Revelations Thursday that some 3.5 million accounts were affected should constitute a full disclosure of the problem and allow the beleaguered bank to begin putting the scandal behind it, Keefe, Bruyette & Woods said in a note.
“The fact that the company has completed its comprehensive third-party account review and has communicated the finality of its customer remediation plans is a positive in our view,” KBW analyst Brian Kleinhanzl said in a note. “The retail sales practice scandal settlement was announced nearly a year ago, and at this stage we now expect the trickle of new information to slow considerably.”
Wells Fargo shares took a hit from the announcement, falling 0.8 percent by mid-Thursday afternoon. It’s been a terrible year for the third-largest U.S. bank by assets, marked by a big reputational hit that has sent shares down about 7.6 percent year to date. By comparison, the KBW Nasdaq Bank Index is off about 1.2 percent in what has been a rough year for financials overall.
However, Kleinhanzl thinks Wells Fargo can begin repairing some the damage. He noted that the firm already had gone public that there would be a further review that would show more accounts affected.
“As the company puts the retail sales practice scandal in the rear-view mirror then we would expect to see the year-to-date underperformance reverse — as long as no new issues arise,” he said.

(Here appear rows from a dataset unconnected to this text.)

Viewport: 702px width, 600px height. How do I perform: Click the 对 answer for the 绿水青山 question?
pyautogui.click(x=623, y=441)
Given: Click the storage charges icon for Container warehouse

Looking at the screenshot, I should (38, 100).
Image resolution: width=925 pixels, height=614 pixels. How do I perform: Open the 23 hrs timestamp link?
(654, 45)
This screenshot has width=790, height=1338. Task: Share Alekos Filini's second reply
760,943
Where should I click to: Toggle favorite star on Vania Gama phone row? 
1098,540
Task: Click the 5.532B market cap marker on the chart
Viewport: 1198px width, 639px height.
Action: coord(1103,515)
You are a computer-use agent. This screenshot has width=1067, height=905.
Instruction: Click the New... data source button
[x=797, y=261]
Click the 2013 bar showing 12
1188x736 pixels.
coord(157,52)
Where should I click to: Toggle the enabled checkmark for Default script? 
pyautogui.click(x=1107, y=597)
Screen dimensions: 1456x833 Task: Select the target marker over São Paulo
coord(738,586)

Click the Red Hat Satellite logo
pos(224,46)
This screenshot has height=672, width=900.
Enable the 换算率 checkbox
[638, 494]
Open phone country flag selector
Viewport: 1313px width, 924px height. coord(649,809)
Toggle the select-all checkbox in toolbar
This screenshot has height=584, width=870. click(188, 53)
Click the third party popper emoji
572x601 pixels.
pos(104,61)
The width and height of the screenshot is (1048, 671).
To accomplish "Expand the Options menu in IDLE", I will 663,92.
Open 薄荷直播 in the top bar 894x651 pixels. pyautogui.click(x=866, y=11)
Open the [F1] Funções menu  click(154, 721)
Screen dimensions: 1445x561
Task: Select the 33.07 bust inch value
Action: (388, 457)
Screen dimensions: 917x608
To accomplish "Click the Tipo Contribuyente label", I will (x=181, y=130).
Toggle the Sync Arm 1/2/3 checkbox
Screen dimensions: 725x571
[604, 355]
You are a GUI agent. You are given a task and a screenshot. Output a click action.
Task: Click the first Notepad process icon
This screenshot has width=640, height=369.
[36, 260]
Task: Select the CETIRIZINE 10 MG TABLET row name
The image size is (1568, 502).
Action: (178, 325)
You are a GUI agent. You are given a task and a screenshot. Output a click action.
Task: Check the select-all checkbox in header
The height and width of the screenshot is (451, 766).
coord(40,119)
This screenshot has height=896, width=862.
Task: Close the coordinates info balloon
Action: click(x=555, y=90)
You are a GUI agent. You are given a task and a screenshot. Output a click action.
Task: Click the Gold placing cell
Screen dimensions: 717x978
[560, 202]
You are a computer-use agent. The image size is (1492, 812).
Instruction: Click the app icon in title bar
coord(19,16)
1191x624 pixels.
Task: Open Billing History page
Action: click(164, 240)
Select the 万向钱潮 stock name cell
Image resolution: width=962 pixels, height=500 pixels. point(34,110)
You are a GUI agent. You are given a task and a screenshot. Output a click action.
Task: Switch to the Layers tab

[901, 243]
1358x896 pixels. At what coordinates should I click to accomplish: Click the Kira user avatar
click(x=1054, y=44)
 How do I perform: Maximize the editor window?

The scandal arose following an investigation into the bank’s cross-selling program — a practice in which employees were pushed to sell as many products to customers as possible across multiple lines. Initially, the company said some two million accounts were involved.
Fallout from the scandal saw the former CEO and other executives pushed out. Sen. Elizabeth Warren [D-Massachusetts] has called for the removal of all the board members who were in place during the time in question.
The bank already has paid a $185 million fine and settled a class-action suit for $142 million. Additional refunds and compensation are expected to cost another $10.7 million, Kleinhanzl said. The payouts are not expected to have a material impact on earnings.
However, he noted that the bank still has outstanding issues regarding auto and collateral protection insurance. Previous revelations indicated that Wells had been putting some customers into auto insurance plans they didn’t need. The bank has said it will refund $80 million to 570,000 affected customers.
WATCH: CNBC’s Jim Cramer weighs in with some strong words on Wells Fargo.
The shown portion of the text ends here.